While some benefits of discovering the underlying OS and device types on a network are obvious, others are more obscure.
It is sometimes very difficult to determine remotely whether an available service is susceptible or patched for a certain vulnerability. Even obtaining the application version number doesn't always help, since OS distributors often back-port security fixes without changing the version number. The surest way to verify that a vulnerability is real is to exploit it, but that risks crashing the service and can lead to wasted hours or even days of frustrating exploitation efforts if the service turns out to be patched.OS detection can help reduce these false positives.

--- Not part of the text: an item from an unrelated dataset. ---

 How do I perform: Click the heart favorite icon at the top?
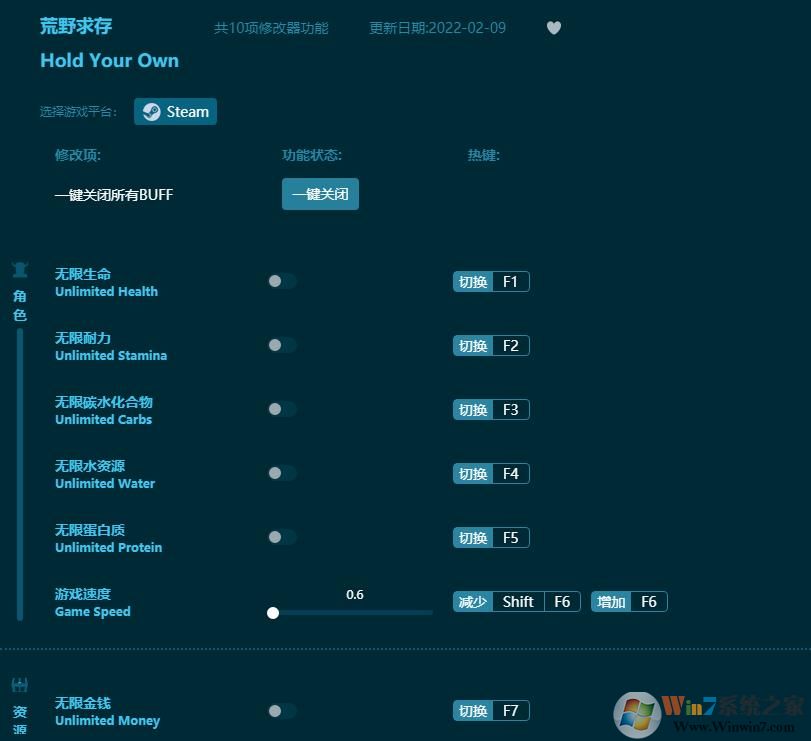tap(554, 28)
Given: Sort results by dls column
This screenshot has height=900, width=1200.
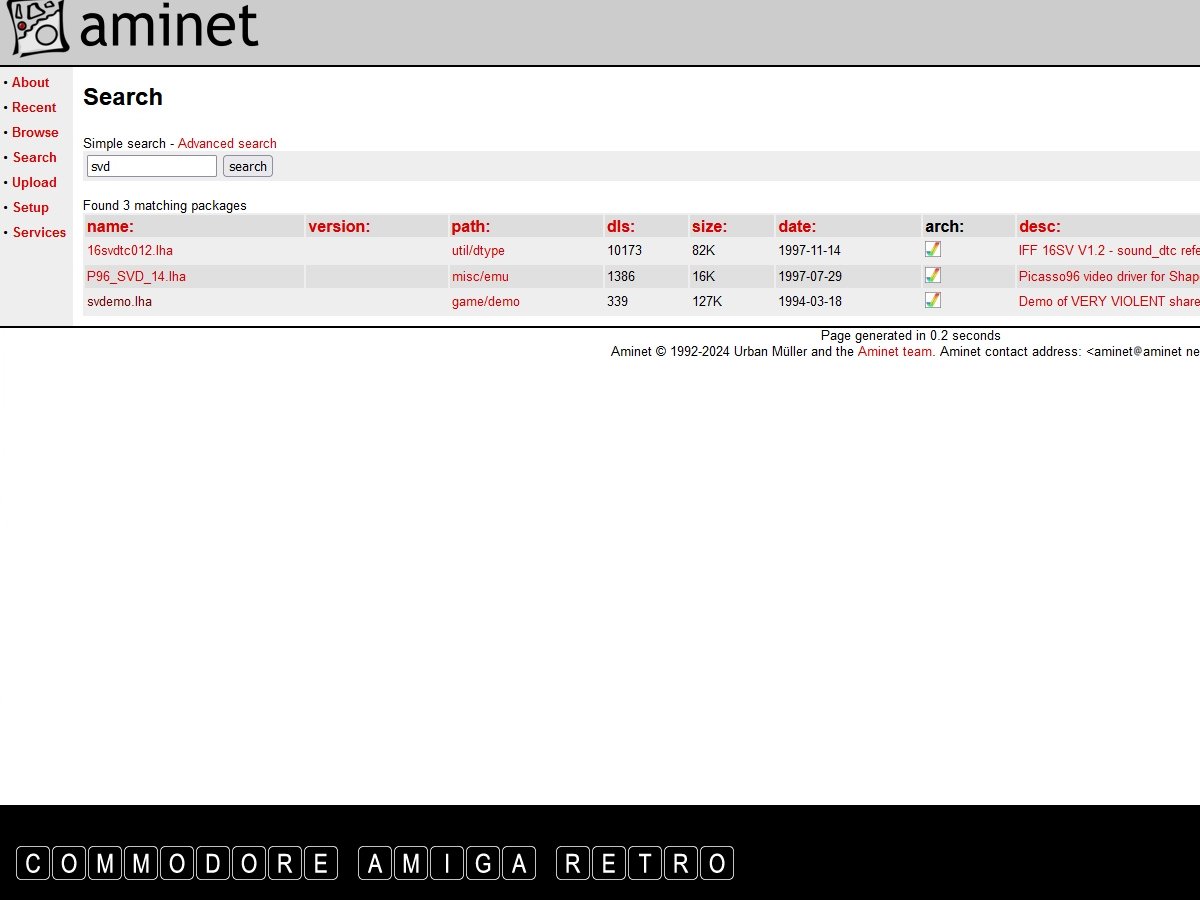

Even after you discover a vulnerability in a target system, OS detection can be helpful in exploiting it. Buffer overflows, format-string exploits, and many other vulnerabilities often require custom-tailored shellcode with offsets and assembly payloads generated to match the target OS and hardware architecture. In some cases, you only get one try because the service crashes if you get the shellcode wrong. Use OS detection first or you may end up sending Linux shellcode to a FreeBSD server.
With the ubiquity of mobile devices and cheap commodity networking equipment, companies are increasingly finding that employees are extending their networks in undesirable ways. They may install a $20 wireless access point (WAP) in their cubicle without realizing (or caring) that they just opened up the protected corporate network to potential attackers in the parking lot or nearby buildings. WAPs can be so dangerous that Nmap has a special category for detecting them. Users may also cause sysadmins grief by connecting insecure and/or worm-infected laptops to the corporate network. Regular scanning can detect unauthorized devices for investigation and containment.
Another possible use is social engineering. Lets say that you are scanning a target company and Nmap reports a “Win XP Machine”. You could call up the target pretending to be from Microsoft WinXP support and discuss some issues with their administrator. Tell them you are about to announce a big security hole, but are first providing the patch to valued customers. Some naive administrators might assume that only an authorized engineer from Microsoft would know so much about their system. Of course the patch you send them is a Trojan horse that gives you remote access to sniff and traipse through their network.
Top OS FingerPrinting Tools
Nmap- Nmap is one of the top hacking and security tool. Its one of the features include OS Fingerprinting.
#nmap -v -O www.yoursite.com (-O stands for OS Fingerprinting and -v stands for verbose)
Starting Nmap ( http://nmap.org )
Interesting ports on yoursite.com (64.13.134.52):
Not shown: 994 filtered ports
PORT STATE SERVICE
22/tcp open ssh
25/tcp closed smtp
53/tcp open domain
70/tcp closed gopher
80/tcp open http
Device type: general purpose
Running: Linux 2.6.X
OS details: Linux 2.6.20-1 (Fedora Core 5)
Uptime guess: 11.433 days (since Thu Sep 18 13:13:01 2008)
TCP Sequence Prediction: Difficulty=204 (Good luck!)
IP ID Sequence Generation: All zeros
Nmap done: 1 IP address (1 host up) scanned in 6.21 seconds
Raw packets sent: 2021 (90.526KB) | Rcvd: 23 (1326B)
2.P0f :- A passive OS fingerprinting tool. P0f is able to identify the operating system of a target host simply by examining captured packets even when the device in question is behind an overzealous packet firewall.P0f can detect firewall presence, NAT use, existence of load balancers, and more!
3.XProbe – It is a tool for determining the operating system of a remote host. They do this using some of the same techniques as Nmap as well as some of their own ideas. Xprobe has always emphasized the ICMP protocol in its fingerprinting approach.